• **Task statement**
From the data below, set down exactly the lines between the one holding "straightship (1069, 584)" and the one holding "Saionji (1206, 515)", inclusive, and no others.

• **Saved entries**
· · ·

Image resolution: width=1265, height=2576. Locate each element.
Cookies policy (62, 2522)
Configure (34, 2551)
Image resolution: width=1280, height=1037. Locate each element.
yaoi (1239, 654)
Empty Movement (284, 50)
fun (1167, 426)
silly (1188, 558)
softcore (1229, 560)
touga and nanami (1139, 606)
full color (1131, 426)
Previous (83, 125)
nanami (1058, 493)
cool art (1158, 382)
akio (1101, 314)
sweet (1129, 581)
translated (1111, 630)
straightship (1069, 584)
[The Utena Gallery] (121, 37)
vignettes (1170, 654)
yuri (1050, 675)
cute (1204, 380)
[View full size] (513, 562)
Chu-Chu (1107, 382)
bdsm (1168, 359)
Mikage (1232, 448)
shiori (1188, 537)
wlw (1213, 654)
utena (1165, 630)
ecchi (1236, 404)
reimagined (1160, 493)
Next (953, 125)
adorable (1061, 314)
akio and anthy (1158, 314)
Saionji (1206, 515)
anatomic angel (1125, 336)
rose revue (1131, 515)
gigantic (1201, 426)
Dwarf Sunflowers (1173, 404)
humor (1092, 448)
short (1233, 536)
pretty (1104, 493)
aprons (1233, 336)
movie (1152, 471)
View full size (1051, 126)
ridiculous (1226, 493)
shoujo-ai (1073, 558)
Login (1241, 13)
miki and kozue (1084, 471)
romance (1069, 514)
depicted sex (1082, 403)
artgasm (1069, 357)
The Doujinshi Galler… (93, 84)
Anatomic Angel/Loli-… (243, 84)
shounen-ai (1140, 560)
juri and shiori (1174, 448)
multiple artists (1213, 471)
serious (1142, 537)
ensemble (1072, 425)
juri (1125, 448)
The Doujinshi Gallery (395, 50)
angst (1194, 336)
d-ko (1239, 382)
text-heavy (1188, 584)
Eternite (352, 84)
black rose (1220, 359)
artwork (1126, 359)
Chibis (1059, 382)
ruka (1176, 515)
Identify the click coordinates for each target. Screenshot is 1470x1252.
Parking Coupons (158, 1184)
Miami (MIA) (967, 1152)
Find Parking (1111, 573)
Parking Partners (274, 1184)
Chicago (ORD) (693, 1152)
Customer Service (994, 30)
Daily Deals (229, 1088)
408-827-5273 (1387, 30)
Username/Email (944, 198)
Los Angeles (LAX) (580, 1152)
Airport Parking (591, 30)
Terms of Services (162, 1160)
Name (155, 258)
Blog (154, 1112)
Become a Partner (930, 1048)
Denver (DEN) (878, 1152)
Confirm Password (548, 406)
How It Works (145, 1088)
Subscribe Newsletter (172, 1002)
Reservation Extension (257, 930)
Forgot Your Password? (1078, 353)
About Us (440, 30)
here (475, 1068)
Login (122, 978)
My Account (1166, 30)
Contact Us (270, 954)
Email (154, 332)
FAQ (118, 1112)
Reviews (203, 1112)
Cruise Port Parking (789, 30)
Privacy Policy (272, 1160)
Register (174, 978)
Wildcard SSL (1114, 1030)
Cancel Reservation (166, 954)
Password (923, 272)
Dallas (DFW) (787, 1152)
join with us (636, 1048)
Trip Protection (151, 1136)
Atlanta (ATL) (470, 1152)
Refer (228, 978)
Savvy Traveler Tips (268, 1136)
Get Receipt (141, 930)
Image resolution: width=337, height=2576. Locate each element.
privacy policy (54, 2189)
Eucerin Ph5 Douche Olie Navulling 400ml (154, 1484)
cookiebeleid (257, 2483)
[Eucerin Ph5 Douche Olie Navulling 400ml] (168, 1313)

· · ·

• **Output below**
straightship (1069, 584)
[The Utena Gallery] (121, 37)
vignettes (1170, 654)
yuri (1050, 675)
cute (1204, 380)
[View full size] (513, 562)
Chu-Chu (1107, 382)
bdsm (1168, 359)
Mikage (1232, 448)
shiori (1188, 537)
wlw (1213, 654)
utena (1165, 630)
ecchi (1236, 404)
reimagined (1160, 493)
Next (953, 125)
adorable (1061, 314)
akio and anthy (1158, 314)
Saionji (1206, 515)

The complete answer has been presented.